Nimetleri veren Allaha şükretmek vacipdir.

şükür demek,teşekkür et demektir.

teşekkür de Allaha namaz şeklinde yapılır.

şimdi namazını nu manada kılarsak,

çok hoş oluyor değil mi?

daha demeyiz ki of bu namaz niye bitmiyor..

çünkü her zaman niye ekmek su hava nimeti veriliyor,artık yemem diye bıkan var mı?

o halde şükür manasında olan namazda bıktırmaz..devamlı Allaha teşekkür ediyoruz demektir.
 

ademyakup

Well-known member
Evet, bütün hakikî saadet ve hâlis sürur ve şirin nimet ve sâfi lezzet, elbette marifetullah ve muhabbetullahtadır. Onlar, onsuz olamaz... Cümlesini açıklar mısınız?

Yazar: Sorularla Risale, 15-5-2009

Allah’ı tanımayan ve onu sevmeyen, gerçek saadete, gerçek sevince, gerçek nimete, gerçek ve saf lezzete ulaşamaz, demektir. Demek gerçek saadet, sevinç, nimet ve lezzet, Allah’ı tanımak ve O'nu sevmek ile mümkündür.

Mesela; kainatın şefkatli ve hikmetli bir Allah tarafından tedbir ve terbiye edildiğini düşünmekte büyük bir lezzet ve saadet vardır. Zira bütün aciz ve zayıf yavruların rızıklarını mükemmel bir şekilde ve vakti vaktine temin edilmesini ve onların güzelce terbiye edildiğini bilmek, elbette tesadüf ve tabiat fikrinden daha hoş, daha mantıklı ve daha güzel bir düşüncedir.

Şayet Allah yok deyip, bütün her şeyi tesadüfe ve tabiata havale etsen, kalbin ve ruhun sürekli endişe ve karanlık içinde kalır.

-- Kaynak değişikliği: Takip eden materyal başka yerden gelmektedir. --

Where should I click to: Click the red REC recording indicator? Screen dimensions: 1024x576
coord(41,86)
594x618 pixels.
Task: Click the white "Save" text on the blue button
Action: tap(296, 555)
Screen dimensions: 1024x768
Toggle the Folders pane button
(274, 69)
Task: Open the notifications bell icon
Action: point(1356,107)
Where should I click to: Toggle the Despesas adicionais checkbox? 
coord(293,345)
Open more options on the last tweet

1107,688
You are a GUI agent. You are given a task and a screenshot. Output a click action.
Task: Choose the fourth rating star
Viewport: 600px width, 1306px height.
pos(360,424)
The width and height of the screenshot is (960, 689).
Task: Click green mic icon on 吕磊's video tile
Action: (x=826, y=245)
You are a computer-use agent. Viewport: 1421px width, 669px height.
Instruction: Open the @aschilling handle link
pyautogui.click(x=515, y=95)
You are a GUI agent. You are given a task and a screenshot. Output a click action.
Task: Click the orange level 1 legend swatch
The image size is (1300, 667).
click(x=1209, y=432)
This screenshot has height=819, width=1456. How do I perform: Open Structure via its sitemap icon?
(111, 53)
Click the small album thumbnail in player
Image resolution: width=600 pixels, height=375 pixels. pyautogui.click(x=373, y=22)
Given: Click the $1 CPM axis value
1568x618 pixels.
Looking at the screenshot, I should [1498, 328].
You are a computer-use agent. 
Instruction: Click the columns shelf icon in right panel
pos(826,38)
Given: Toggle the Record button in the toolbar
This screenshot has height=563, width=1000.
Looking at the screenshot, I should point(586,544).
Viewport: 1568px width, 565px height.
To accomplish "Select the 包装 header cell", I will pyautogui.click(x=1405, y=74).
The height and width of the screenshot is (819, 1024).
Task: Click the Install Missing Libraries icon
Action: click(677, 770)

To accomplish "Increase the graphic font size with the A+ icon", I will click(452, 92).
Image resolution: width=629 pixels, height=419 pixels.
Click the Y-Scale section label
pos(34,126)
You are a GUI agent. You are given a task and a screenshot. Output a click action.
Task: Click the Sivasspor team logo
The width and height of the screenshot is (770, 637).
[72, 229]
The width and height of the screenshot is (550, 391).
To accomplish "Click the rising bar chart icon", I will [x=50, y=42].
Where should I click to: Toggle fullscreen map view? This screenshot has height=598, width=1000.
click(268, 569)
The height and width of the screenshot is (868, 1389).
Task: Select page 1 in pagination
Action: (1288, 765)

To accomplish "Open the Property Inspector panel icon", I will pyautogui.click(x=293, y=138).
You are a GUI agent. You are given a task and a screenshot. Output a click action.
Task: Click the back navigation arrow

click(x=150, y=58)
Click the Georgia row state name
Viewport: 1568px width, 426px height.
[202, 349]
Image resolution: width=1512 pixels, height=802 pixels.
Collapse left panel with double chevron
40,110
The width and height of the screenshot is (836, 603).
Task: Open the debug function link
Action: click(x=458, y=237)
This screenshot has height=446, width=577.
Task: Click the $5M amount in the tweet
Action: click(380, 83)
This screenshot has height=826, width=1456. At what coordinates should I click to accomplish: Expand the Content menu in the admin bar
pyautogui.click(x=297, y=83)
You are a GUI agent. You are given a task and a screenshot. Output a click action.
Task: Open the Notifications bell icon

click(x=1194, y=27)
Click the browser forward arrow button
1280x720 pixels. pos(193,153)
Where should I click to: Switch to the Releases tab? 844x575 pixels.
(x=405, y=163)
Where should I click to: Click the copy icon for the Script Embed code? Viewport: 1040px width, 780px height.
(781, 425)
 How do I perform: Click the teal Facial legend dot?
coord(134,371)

Zira milyonlarca yavrunun şefkatli bir şekilde terbiye edilmesini ve hikmetli ve güzel bir şekilde rızıklandırılmasını tesadüfe ve tabiata havale etmek ve bundan emin olup telaşlanmamak mümkün görünmüyor. Halbuki insan, ancak emin olup telaşlanmadığı zaman mesut ve bahtiyar olur.

Ölümün içyüzü ancak marifet ve muhabbet ile çözülür. Ölüm kafir için ebedi bir yok oluş, sonsuz bir hiçlik iken; Allah’ı tanıyan ve ibadet ile onu sevdiğini gösteren bir mümin için, ebedi bir alemin kapısı, sonsuz bir saadetin başlangıcıdır. İşte ölümün hakikati ancak marifet ve muhabbet ile çözümlenebiliyor. Küfür ve inkar ise; bir kördüğüm gibidir, insanı karamsarlığa ve dehşete atıyor. Daha bunun gibi yüzlerce örnek Risale-i Nur'larda geçiyor.